Zsh Mailing List Archive Messages sorted by: Reverse Date, Date, Thread, Author

Re: quest for bld_line (was: Re: Stuff to do)

X-seq: zsh-workers 22867
From: Andrey Borzenkov <arvidjaar@xxxxxxxxxx>
To: zsh-workers@xxxxxxxxxx
Subject: Re: quest for bld_line (was: Re: Stuff to do)
Date: Wed, 11 Oct 2006 21:54:27 +0400
In-reply-to: <200610092028.50896.arvidjaar@xxxxxxxxxx>
Mailing-list: contact zsh-workers-help@xxxxxxxxxx; run by ezmlm
References: <200609271211.k8RCBW5N023914@xxxxxxxxxxxxxx> <20061009130024.76925819.pws@xxxxxxx> <200610092028.50896.arvidjaar@xxxxxxxxxx>

On Monday 09 October 2006 20:28, Andrey Borzenkov wrote:
> On Monday 09 October 2006 16:00, Peter Stephenson wrote:
> > Andrey Borzenkov <arvidjaar@xxxxxxxxxx> wrote:
> > > The point of patch is to replace exhaustive enumeration of all possible
> > > combinations by comparison of patterns. I.e. it checks if two patterns
> > > may have something in common - this can be generalized later using
> > > different pattern representations.
> > >
> > > I would be happy if we could just toss away this function.
> > >
> > > Comments?
> >
> > I don't know enough about this stage of completion to comment in any
> > detail, but it certainly looks like we need to do something about
> > it...
>
> to avoid duplication of efforts - I know now how to do it properly (that
> is, to preserve full functionality without relying on current fixed 256
> byte tables), I just have to find some time to write it down.
>

OK so here is the updated patch; all tests passed; unfortunately I still do 
not know how to write regression tests that would specifically check this 
function.

I dare to presume that code became legible enough to be understandable now. It 
checks if it can match next character(s) and then recursively tries to match 
the rest.

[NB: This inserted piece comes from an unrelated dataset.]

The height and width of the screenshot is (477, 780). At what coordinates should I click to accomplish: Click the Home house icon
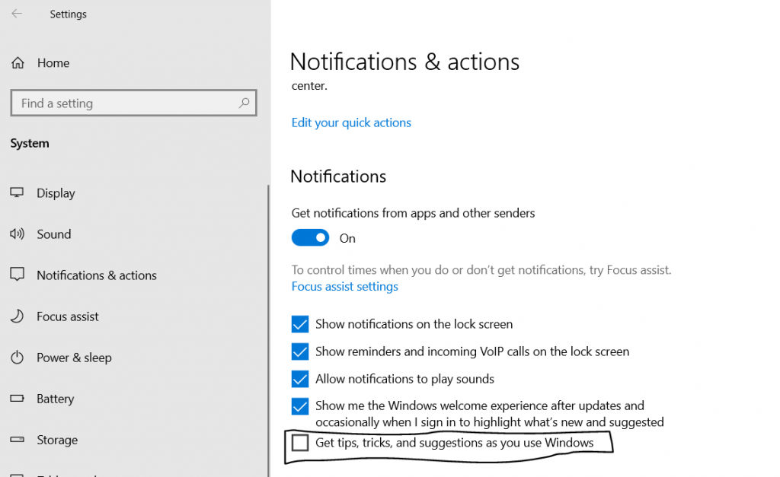coord(18,63)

The net effect is that instead of answering "how to find all 
characters matching given pattern" we have to answer "can two patterns match 
the same character". It is obvious for literal character, ? and equivalence 
class; it is also obvious for future [:upper:] and [:lower:] patterns; and it 
is straightforward (albeit not necessarily fast) for [...] set.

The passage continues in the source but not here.